You are responsible for the security profile of a number of mission critical applications at a large global telecommunications company. Your team lead asks you to propose a solution to trace all changes made to the AWS infrastructure. You must also prevent any evidence from tampering or deletion by malicious actors attempting to conceal unauthorized activities. Which of the following approaches do you propose?
a. Use CloudWatch Logs to log any changes made to your AWS infrastructure. Send logs to a dedicated S3 bucket. Grant read only access to the Security Team members who need to review the logs.
b. Only allow the Security Team permission to make changes in CloudTrail.
c. Enable CloudTrail in all AWS regions and send logs to a dedicated S3 bucket. Grant read only access to the Security Team members who need to review the logs.SELECTED
d. Use AWS Config to notify you of any changes made to your AWS infrastructure. Send logs to a dedicated S3 bucket. Grant read only access to the Security Team members who need to review the logs.SELECTED
e. Verify the MD5 checksum value of the log files to check if they have been tampered with
Don’t you guys think that c & d have equal benefits unless you are concerned about the actor making the changes. The question doesn’t talk about the actor and is concentrated on tracing all changes made to AWS infrastructure.
Hi, the key words in this question are that you need to: trace all changes made as well as: prevent anyone attempting to conceal unauthorized activities
We use CloudTrail to trace all changes, not just to the infrastructure but any activities or API calls in your account, even the unsuccessful ones.
Config allows you to automate the evaluation of recorded configurations against desired configuration – but you need to have desired configurations to allow you to do this. It doesn’t give you a trail of who did what and when though – for that you’ll need CloudTrail.
If you selected C & D then that doesn’t prevent tampering or deletion of the evidence.
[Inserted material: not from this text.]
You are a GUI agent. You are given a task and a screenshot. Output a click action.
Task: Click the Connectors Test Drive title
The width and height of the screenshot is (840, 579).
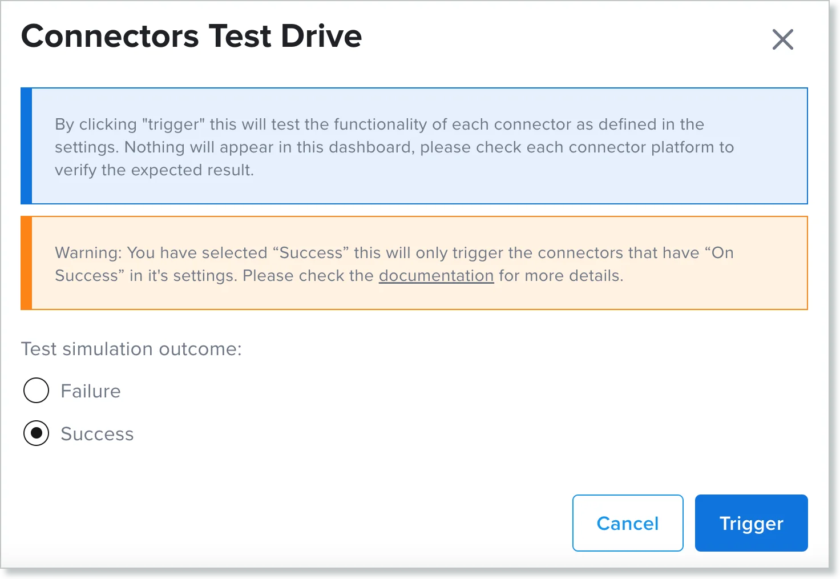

So answer B must be part of the answer.
There’s a pretty good explanation here too:
With AWS Config, you can capture a comprehensive history of your AWS resource configuration changes to simplify troubleshooting of your operational issues. Config helps you identify the root cause of operational issues through its integration with AWS CloudTrail, a service that records events related to API calls for your account. Config leverages CloudTrail records to correlate configuration changes to particular events in your account. You can obtain the details of the event API call that invoked the change (e.g., who made the request, at what time, and from which IP address) from the CloudTrail logs.